ABOUT THIS TASK: Leave the pictures aside and copy all the data exactly.
----------
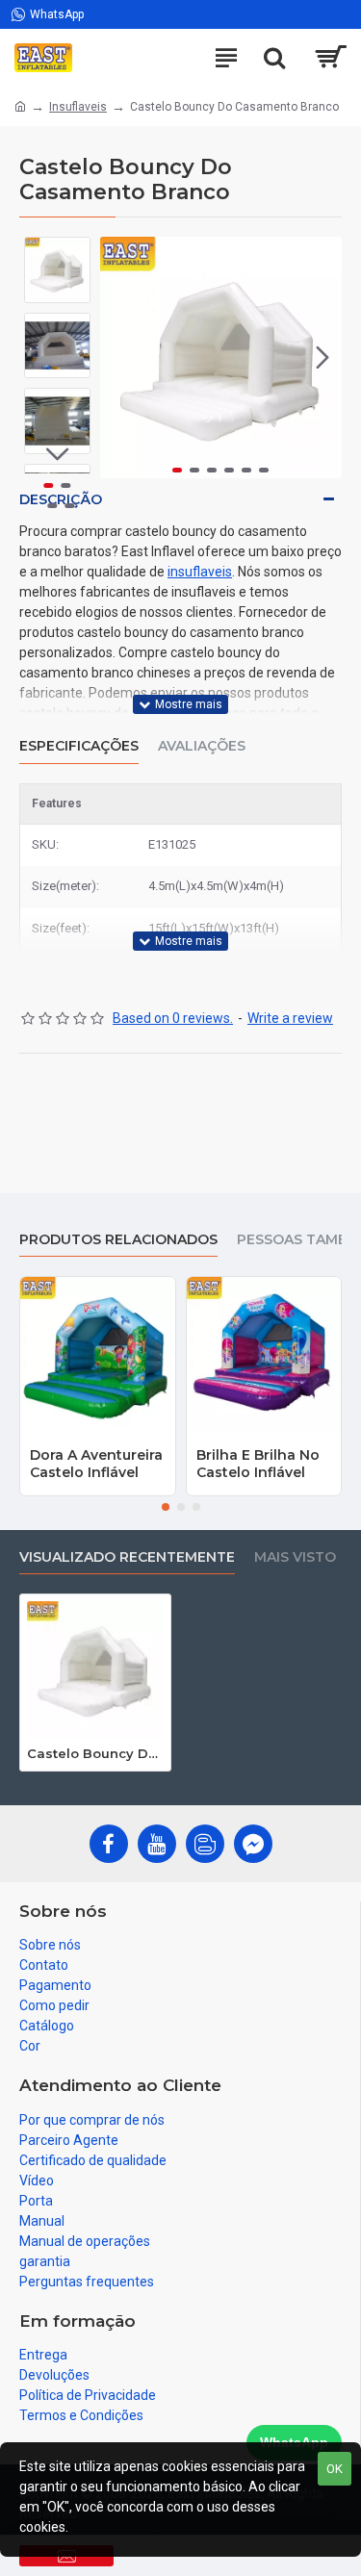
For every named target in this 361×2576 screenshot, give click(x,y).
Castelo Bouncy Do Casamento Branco (95, 1753)
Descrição (60, 499)
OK (334, 2468)
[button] (119, 357)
----------
RESULT:
For every named target in this 361×2576 screenshot, give click(x,y).
Castelo Bouncy Do Casamento Branco (95, 1753)
Descrição (60, 499)
OK (334, 2468)
[button] (119, 357)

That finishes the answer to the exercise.